Item 2. Unregistered Sales of Equity Securities and Use of Proceeds
On February 21, 2025, the Company entered into a stock purchase agreement with Anyone Pictures Limited. Under the terms of this agreement, the Company issued 2,000,000,000 shares of the Company's common stock with a value of $0.00015 per share for a gross proceed of $300,000.

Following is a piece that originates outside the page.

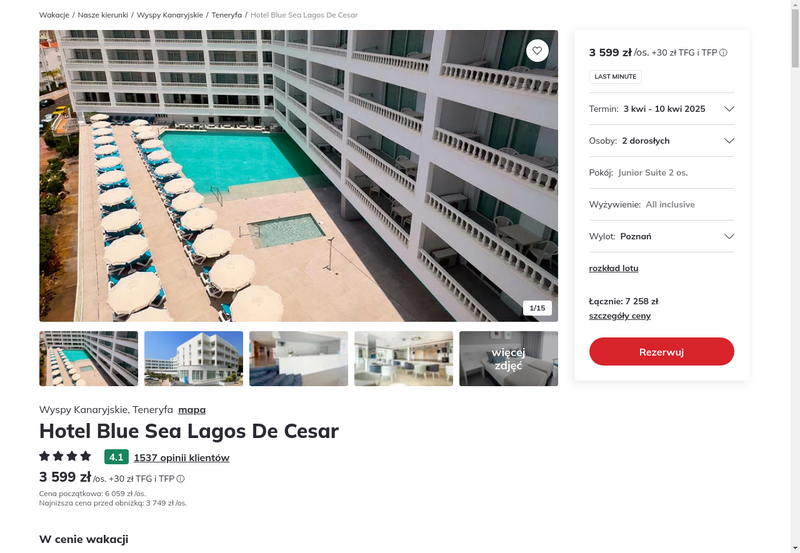The width and height of the screenshot is (800, 553).
Task: Go to Wyspy Kanaryjskie breadcrumb
Action: click(x=170, y=15)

These securities were issued pursuant to Section 4(a)(2) of the Securities Act and/or Rule 506 promulgated thereunder. The holders represented their intention to acquire the securities for investment only and not with a view towards distribution. The investors were given adequate information about us to make an informed investment decision. We did not engage in any general solicitation or advertising. We directed our transfer agent to issue the stock certificates with the appropriate restrictive legend affixed to the restricted stock.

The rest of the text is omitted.